--- JOB ---
Copy out the records word for word, from the line with "Where should I click to: Click" up to and including the line with "Looking at the screenshot, I should (76, 47).".

--- RECORDS SHOWN ---
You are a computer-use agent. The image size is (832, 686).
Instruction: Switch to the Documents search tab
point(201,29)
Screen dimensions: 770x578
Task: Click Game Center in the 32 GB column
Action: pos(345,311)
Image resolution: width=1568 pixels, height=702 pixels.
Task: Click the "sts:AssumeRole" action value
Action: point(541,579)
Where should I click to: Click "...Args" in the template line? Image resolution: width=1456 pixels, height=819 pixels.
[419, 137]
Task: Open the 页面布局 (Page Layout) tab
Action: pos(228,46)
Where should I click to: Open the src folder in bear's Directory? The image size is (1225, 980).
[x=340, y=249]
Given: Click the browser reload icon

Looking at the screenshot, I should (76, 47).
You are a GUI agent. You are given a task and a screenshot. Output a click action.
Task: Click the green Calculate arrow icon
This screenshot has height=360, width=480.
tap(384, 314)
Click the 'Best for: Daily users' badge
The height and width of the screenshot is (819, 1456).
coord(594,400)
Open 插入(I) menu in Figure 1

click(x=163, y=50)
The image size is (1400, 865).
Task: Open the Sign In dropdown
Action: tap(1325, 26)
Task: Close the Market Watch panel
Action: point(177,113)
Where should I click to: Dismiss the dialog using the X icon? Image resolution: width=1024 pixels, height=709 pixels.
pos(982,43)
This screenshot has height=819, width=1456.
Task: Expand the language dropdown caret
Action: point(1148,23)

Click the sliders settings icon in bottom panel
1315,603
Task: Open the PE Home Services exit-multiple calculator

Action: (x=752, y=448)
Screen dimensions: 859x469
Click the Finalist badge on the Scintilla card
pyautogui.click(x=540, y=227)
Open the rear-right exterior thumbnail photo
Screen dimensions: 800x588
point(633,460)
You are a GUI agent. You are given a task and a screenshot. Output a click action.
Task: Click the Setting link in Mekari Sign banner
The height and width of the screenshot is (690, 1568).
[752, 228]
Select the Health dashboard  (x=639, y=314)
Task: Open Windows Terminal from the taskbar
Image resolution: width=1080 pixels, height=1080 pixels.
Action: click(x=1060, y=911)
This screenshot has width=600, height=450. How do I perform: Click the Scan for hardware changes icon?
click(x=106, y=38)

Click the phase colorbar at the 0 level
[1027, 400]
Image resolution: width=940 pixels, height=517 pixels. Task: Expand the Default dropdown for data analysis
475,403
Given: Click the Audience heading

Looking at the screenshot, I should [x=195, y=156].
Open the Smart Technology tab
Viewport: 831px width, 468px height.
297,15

--- THE RESPONSE ---
Where should I click to: Click "...Args" in the template line? Image resolution: width=1456 pixels, height=819 pixels.
[419, 137]
Task: Open the 页面布局 (Page Layout) tab
Action: pos(228,46)
Where should I click to: Open the src folder in bear's Directory? The image size is (1225, 980).
[x=340, y=249]
Given: Click the browser reload icon

Looking at the screenshot, I should (76, 47).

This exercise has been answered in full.